EXERCISE
Render every line of the entries below as a JSON array of strings, one string per line, omitting blank lines.
***** ROWS *****
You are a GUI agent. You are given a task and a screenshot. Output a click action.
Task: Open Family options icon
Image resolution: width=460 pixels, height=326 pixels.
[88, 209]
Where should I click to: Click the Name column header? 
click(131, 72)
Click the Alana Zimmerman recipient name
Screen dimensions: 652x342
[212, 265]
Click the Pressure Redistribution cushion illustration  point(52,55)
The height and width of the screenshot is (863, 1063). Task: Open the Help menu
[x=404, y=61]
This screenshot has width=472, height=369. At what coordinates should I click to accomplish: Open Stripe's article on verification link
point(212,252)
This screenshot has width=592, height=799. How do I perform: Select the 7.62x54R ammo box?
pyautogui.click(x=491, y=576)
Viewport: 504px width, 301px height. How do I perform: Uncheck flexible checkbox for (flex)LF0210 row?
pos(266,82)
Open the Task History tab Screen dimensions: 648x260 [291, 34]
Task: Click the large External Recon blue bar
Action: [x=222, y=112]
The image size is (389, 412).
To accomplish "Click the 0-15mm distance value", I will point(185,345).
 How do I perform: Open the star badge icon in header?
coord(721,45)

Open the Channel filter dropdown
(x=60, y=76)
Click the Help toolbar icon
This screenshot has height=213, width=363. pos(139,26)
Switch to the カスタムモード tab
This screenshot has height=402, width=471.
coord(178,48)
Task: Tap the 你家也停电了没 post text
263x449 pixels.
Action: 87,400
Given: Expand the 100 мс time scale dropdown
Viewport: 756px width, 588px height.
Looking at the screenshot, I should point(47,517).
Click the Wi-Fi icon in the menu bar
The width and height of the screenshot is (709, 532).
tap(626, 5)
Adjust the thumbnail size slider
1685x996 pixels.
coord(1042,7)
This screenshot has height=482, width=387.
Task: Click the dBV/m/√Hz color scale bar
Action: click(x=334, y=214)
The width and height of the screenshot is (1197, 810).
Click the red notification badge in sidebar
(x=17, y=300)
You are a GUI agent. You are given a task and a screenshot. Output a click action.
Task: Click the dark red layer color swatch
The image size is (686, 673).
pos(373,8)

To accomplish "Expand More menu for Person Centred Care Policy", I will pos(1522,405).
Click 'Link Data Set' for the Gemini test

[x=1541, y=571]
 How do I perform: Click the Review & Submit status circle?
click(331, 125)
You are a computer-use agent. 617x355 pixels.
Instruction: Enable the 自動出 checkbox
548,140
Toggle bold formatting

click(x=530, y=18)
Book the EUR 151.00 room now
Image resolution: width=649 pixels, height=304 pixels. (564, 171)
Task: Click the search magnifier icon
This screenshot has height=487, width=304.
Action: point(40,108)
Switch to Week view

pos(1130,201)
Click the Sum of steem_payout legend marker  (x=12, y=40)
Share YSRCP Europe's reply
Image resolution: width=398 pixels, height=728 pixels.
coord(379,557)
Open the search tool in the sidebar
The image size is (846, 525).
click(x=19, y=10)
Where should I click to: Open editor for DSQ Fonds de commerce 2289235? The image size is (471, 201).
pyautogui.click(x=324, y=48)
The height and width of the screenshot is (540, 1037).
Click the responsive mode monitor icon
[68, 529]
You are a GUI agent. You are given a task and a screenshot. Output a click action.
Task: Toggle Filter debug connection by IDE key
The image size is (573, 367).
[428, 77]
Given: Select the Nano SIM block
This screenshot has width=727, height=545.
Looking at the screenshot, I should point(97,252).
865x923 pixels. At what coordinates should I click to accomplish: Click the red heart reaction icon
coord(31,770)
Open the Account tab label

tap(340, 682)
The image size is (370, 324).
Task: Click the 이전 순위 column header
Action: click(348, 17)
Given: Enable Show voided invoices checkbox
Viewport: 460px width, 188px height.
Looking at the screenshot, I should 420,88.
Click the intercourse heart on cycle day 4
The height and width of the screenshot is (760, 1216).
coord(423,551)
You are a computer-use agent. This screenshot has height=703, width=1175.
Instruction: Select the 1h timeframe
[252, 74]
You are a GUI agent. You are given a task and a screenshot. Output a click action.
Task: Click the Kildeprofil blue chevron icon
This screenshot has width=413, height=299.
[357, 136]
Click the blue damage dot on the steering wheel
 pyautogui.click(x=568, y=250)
*****
RESPONSE
[
  "You are a GUI agent. You are given a task and a screenshot. Output a click action.",
  "Task: Open Family options icon",
  "Image resolution: width=460 pixels, height=326 pixels.",
  "[88, 209]",
  "Where should I click to: Click the Name column header? ",
  "click(131, 72)",
  "Click the Alana Zimmerman recipient name",
  "Screen dimensions: 652x342",
  "[212, 265]",
  "Click the Pressure Redistribution cushion illustration  point(52,55)",
  "The height and width of the screenshot is (863, 1063). Task: Open the Help menu",
  "[x=404, y=61]",
  "This screenshot has width=472, height=369. At what coordinates should I click to accomplish: Open Stripe's article on verification link",
  "point(212,252)",
  "This screenshot has width=592, height=799. How do I perform: Select the 7.62x54R ammo box?",
  "pyautogui.click(x=491, y=576)",
  "Viewport: 504px width, 301px height. How do I perform: Uncheck flexible checkbox for (flex)LF0210 row?",
  "pos(266,82)",
  "Open the Task History tab Screen dimensions: 648x260 [291, 34]",
  "Task: Click the large External Recon blue bar",
  "Action: [x=222, y=112]",
  "The image size is (389, 412).",
  "To accomplish \"Click the 0-15mm distance value\", I will point(185,345).",
  " How do I perform: Open the star badge icon in header?",
  "coord(721,45)",
  "Open the Channel filter dropdown",
  "(x=60, y=76)",
  "Click the Help toolbar icon",
  "This screenshot has height=213, width=363. pos(139,26)",
  "Switch to the カスタムモード tab",
  "This screenshot has height=402, width=471.",
  "coord(178,48)",
  "Task: Tap the 你家也停电了没 post text",
  "263x449 pixels.",
  "Action: 87,400",
  "Given: Expand the 100 мс time scale dropdown",
  "Viewport: 756px width, 588px height.",
  "Looking at the screenshot, I should point(47,517).",
  "Click the Wi-Fi icon in the menu bar",
  "The width and height of the screenshot is (709, 532).",
  "tap(626, 5)",
  "Adjust the thumbnail size slider",
  "1685x996 pixels.",
  "coord(1042,7)",
  "This screenshot has height=482, width=387.",
  "Task: Click the dBV/m/√Hz color scale bar",
  "Action: click(x=334, y=214)",
  "The width and height of the screenshot is (1197, 810).",
  "Click the red notification badge in sidebar",
  "(x=17, y=300)",
  "You are a GUI agent. You are given a task and a screenshot. Output a click action.",
  "Task: Click the dark red layer color swatch",
  "The image size is (686, 673).",
  "pos(373,8)",
  "To accomplish \"Expand More menu for Person Centred Care Policy\", I will pos(1522,405).",
  "Click 'Link Data Set' for the Gemini test",
  "[x=1541, y=571]",
  " How do I perform: Click the Review & Submit status circle?",
  "click(331, 125)",
  "You are a computer-use agent. 617x355 pixels.",
  "Instruction: Enable the 自動出 checkbox",
  "548,140",
  "Toggle bold formatting",
  "click(x=530, y=18)",
  "Book the EUR 151.00 room now",
  "Image resolution: width=649 pixels, height=304 pixels. (564, 171)",
  "Task: Click the search magnifier icon",
  "This screenshot has height=487, width=304.",
  "Action: point(40,108)",
  "Switch to Week view",
  "pos(1130,201)",
  "Click the Sum of steem_payout legend marker  (x=12, y=40)",
  "Share YSRCP Europe's reply",
  "Image resolution: width=398 pixels, height=728 pixels.",
  "coord(379,557)",
  "Open the search tool in the sidebar",
  "The image size is (846, 525).",
  "click(x=19, y=10)",
  "Where should I click to: Open editor for DSQ Fonds de commerce 2289235? The image size is (471, 201).",
  "pyautogui.click(x=324, y=48)",
  "The height and width of the screenshot is (540, 1037).",
  "Click the responsive mode monitor icon",
  "[68, 529]",
  "You are a GUI agent. You are given a task and a screenshot. Output a click action.",
  "Task: Toggle Filter debug connection by IDE key",
  "The image size is (573, 367).",
  "[428, 77]",
  "Given: Select the Nano SIM block",
  "This screenshot has width=727, height=545.",
  "Looking at the screenshot, I should point(97,252).",
  "865x923 pixels. At what coordinates should I click to accomplish: Click the red heart reaction icon",
  "coord(31,770)",
  "Open the Account tab label",
  "tap(340, 682)",
  "The image size is (370, 324).",
  "Task: Click the 이전 순위 column header",
  "Action: click(348, 17)",
  "Given: Enable Show voided invoices checkbox",
  "Viewport: 460px width, 188px height.",
  "Looking at the screenshot, I should 420,88.",
  "Click the intercourse heart on cycle day 4",
  "The height and width of the screenshot is (760, 1216).",
  "coord(423,551)",
  "You are a computer-use agent. This screenshot has height=703, width=1175.",
  "Instruction: Select the 1h timeframe",
  "[252, 74]",
  "You are a GUI agent. You are given a task and a screenshot. Output a click action.",
  "Task: Click the Kildeprofil blue chevron icon",
  "This screenshot has width=413, height=299.",
  "[357, 136]",
  "Click the blue damage dot on the steering wheel",
  " pyautogui.click(x=568, y=250)"
]